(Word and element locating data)
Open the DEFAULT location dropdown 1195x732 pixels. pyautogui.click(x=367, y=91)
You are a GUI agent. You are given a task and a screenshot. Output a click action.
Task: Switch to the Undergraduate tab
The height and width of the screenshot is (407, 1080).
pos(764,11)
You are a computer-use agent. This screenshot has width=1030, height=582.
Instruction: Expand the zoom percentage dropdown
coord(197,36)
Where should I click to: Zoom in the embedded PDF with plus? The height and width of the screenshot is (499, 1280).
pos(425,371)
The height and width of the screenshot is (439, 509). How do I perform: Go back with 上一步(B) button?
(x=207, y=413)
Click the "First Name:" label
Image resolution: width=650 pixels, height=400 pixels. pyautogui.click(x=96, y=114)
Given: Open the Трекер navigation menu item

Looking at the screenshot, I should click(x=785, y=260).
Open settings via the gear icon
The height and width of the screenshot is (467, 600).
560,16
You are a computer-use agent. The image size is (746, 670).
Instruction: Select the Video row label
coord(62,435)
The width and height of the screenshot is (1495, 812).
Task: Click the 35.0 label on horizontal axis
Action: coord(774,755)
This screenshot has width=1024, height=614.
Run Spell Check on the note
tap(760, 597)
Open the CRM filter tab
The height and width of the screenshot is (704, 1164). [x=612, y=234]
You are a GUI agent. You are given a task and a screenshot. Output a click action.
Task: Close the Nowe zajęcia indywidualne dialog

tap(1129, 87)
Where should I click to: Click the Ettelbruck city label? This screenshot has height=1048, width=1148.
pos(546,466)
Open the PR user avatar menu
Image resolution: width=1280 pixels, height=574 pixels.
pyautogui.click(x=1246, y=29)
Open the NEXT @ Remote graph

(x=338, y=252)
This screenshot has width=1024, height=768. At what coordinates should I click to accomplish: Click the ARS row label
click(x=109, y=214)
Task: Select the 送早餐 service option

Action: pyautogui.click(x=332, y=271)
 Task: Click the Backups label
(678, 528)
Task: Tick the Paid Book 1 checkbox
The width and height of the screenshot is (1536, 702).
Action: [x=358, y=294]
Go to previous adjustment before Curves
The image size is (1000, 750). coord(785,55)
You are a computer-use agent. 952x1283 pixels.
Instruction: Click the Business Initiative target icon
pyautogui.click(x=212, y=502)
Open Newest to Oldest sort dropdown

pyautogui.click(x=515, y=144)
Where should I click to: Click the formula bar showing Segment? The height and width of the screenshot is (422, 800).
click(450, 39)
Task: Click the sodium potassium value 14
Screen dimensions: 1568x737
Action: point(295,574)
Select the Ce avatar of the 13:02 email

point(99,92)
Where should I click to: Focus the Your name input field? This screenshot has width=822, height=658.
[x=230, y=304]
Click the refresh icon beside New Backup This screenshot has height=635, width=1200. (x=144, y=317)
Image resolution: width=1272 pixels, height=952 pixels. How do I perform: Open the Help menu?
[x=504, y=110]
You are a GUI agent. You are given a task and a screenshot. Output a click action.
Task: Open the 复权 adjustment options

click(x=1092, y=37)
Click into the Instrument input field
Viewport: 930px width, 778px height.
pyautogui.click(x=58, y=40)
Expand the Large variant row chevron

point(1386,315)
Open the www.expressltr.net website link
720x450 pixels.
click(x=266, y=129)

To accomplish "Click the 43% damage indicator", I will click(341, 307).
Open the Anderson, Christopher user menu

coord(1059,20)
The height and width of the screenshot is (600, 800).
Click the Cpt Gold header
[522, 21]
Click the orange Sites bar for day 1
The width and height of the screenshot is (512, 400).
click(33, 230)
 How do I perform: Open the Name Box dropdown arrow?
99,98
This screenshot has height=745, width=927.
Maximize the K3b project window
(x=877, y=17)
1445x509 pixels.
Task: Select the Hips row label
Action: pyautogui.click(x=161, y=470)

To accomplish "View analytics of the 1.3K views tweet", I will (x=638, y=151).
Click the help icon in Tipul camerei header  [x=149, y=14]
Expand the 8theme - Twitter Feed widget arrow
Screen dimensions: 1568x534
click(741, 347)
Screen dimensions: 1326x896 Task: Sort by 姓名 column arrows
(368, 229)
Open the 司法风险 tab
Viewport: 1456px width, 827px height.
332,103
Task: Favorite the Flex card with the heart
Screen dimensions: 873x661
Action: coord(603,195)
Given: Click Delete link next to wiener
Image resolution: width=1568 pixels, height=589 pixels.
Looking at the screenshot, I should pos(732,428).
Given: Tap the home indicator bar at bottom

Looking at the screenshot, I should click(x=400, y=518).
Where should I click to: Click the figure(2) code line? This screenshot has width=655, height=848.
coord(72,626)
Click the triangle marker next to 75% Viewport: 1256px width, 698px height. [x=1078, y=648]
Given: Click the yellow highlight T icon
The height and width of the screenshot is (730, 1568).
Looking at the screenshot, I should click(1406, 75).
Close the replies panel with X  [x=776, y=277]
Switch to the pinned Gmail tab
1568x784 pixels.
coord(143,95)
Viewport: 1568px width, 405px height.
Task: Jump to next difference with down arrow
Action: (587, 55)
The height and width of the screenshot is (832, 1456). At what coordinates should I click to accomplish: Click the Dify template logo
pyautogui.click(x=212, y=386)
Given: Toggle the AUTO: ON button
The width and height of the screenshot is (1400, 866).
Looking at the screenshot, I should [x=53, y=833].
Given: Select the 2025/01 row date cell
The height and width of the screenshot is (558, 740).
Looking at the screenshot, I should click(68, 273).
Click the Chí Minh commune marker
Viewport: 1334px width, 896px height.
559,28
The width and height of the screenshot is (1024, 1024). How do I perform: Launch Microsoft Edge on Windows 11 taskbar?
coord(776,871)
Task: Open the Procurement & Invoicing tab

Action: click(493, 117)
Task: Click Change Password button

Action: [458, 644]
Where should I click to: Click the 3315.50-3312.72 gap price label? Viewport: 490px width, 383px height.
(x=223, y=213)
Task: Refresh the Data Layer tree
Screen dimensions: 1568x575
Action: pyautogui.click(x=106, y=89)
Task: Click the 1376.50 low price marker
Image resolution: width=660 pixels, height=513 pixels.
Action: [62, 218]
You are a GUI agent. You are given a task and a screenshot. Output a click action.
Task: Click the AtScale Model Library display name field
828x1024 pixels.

_BRIEF_
Update the rows above by replacing every instance of "GUI agent" with "screen agent". Leave everything else in the rows unchanged.

_FINISHED EXERCISE_
Open the DEFAULT location dropdown 1195x732 pixels. pyautogui.click(x=367, y=91)
You are a screen agent. You are given a task and a screenshot. Output a click action.
Task: Switch to the Undergraduate tab
The height and width of the screenshot is (407, 1080).
pos(764,11)
You are a computer-use agent. This screenshot has width=1030, height=582.
Instruction: Expand the zoom percentage dropdown
coord(197,36)
Where should I click to: Zoom in the embedded PDF with plus? The height and width of the screenshot is (499, 1280).
pos(425,371)
The height and width of the screenshot is (439, 509). How do I perform: Go back with 上一步(B) button?
(x=207, y=413)
Click the "First Name:" label
Image resolution: width=650 pixels, height=400 pixels. pyautogui.click(x=96, y=114)
Given: Open the Трекер navigation menu item

Looking at the screenshot, I should click(x=785, y=260).
Open settings via the gear icon
The height and width of the screenshot is (467, 600).
560,16
You are a computer-use agent. The image size is (746, 670).
Instruction: Select the Video row label
coord(62,435)
The width and height of the screenshot is (1495, 812).
Task: Click the 35.0 label on horizontal axis
Action: coord(774,755)
This screenshot has width=1024, height=614.
Run Spell Check on the note
tap(760, 597)
Open the CRM filter tab
The height and width of the screenshot is (704, 1164). [x=612, y=234]
You are a screen agent. You are given a task and a screenshot. Output a click action.
Task: Close the Nowe zajęcia indywidualne dialog

tap(1129, 87)
Where should I click to: Click the Ettelbruck city label? This screenshot has height=1048, width=1148.
pos(546,466)
Open the PR user avatar menu
Image resolution: width=1280 pixels, height=574 pixels.
pyautogui.click(x=1246, y=29)
Open the NEXT @ Remote graph

(x=338, y=252)
This screenshot has width=1024, height=768. At what coordinates should I click to accomplish: Click the ARS row label
click(x=109, y=214)
Task: Select the 送早餐 service option

Action: pyautogui.click(x=332, y=271)
 Task: Click the Backups label
(678, 528)
Task: Tick the Paid Book 1 checkbox
The width and height of the screenshot is (1536, 702).
Action: [x=358, y=294]
Go to previous adjustment before Curves
The image size is (1000, 750). coord(785,55)
You are a computer-use agent. 952x1283 pixels.
Instruction: Click the Business Initiative target icon
pyautogui.click(x=212, y=502)
Open Newest to Oldest sort dropdown

pyautogui.click(x=515, y=144)
Where should I click to: Click the formula bar showing Segment? The height and width of the screenshot is (422, 800).
click(450, 39)
Task: Click the sodium potassium value 14
Screen dimensions: 1568x737
Action: point(295,574)
Select the Ce avatar of the 13:02 email

point(99,92)
Where should I click to: Focus the Your name input field? This screenshot has width=822, height=658.
[x=230, y=304]
Click the refresh icon beside New Backup This screenshot has height=635, width=1200. (x=144, y=317)
Image resolution: width=1272 pixels, height=952 pixels. How do I perform: Open the Help menu?
[x=504, y=110]
You are a screen agent. You are given a task and a screenshot. Output a click action.
Task: Open the 复权 adjustment options

click(x=1092, y=37)
Click into the Instrument input field
Viewport: 930px width, 778px height.
pyautogui.click(x=58, y=40)
Expand the Large variant row chevron

point(1386,315)
Open the www.expressltr.net website link
720x450 pixels.
click(x=266, y=129)

To accomplish "Click the 43% damage indicator", I will click(341, 307).
Open the Anderson, Christopher user menu

coord(1059,20)
The height and width of the screenshot is (600, 800).
Click the Cpt Gold header
[522, 21]
Click the orange Sites bar for day 1
The width and height of the screenshot is (512, 400).
click(33, 230)
 How do I perform: Open the Name Box dropdown arrow?
99,98
This screenshot has height=745, width=927.
Maximize the K3b project window
(x=877, y=17)
1445x509 pixels.
Task: Select the Hips row label
Action: pyautogui.click(x=161, y=470)

To accomplish "View analytics of the 1.3K views tweet", I will (x=638, y=151).
Click the help icon in Tipul camerei header  [x=149, y=14]
Expand the 8theme - Twitter Feed widget arrow
Screen dimensions: 1568x534
click(741, 347)
Screen dimensions: 1326x896 Task: Sort by 姓名 column arrows
(368, 229)
Open the 司法风险 tab
Viewport: 1456px width, 827px height.
332,103
Task: Favorite the Flex card with the heart
Screen dimensions: 873x661
Action: coord(603,195)
Given: Click Delete link next to wiener
Image resolution: width=1568 pixels, height=589 pixels.
Looking at the screenshot, I should pos(732,428).
Given: Tap the home indicator bar at bottom

Looking at the screenshot, I should click(x=400, y=518).
Where should I click to: Click the figure(2) code line? This screenshot has width=655, height=848.
coord(72,626)
Click the triangle marker next to 75% Viewport: 1256px width, 698px height. [x=1078, y=648]
Given: Click the yellow highlight T icon
The height and width of the screenshot is (730, 1568).
Looking at the screenshot, I should click(1406, 75).
Close the replies panel with X  [x=776, y=277]
Switch to the pinned Gmail tab
1568x784 pixels.
coord(143,95)
Viewport: 1568px width, 405px height.
Task: Jump to next difference with down arrow
Action: (587, 55)
The height and width of the screenshot is (832, 1456). At what coordinates should I click to accomplish: Click the Dify template logo
pyautogui.click(x=212, y=386)
Given: Toggle the AUTO: ON button
The width and height of the screenshot is (1400, 866).
Looking at the screenshot, I should [x=53, y=833].
Given: Select the 2025/01 row date cell
The height and width of the screenshot is (558, 740).
Looking at the screenshot, I should click(68, 273).
Click the Chí Minh commune marker
Viewport: 1334px width, 896px height.
559,28
The width and height of the screenshot is (1024, 1024). How do I perform: Launch Microsoft Edge on Windows 11 taskbar?
coord(776,871)
Task: Open the Procurement & Invoicing tab

Action: click(493, 117)
Task: Click Change Password button

Action: [458, 644]
Where should I click to: Click the 3315.50-3312.72 gap price label? Viewport: 490px width, 383px height.
(x=223, y=213)
Task: Refresh the Data Layer tree
Screen dimensions: 1568x575
Action: pyautogui.click(x=106, y=89)
Task: Click the 1376.50 low price marker
Image resolution: width=660 pixels, height=513 pixels.
Action: [62, 218]
You are a screen agent. You are given a task and a screenshot. Output a click action.
Task: Click the AtScale Model Library display name field
828x1024 pixels.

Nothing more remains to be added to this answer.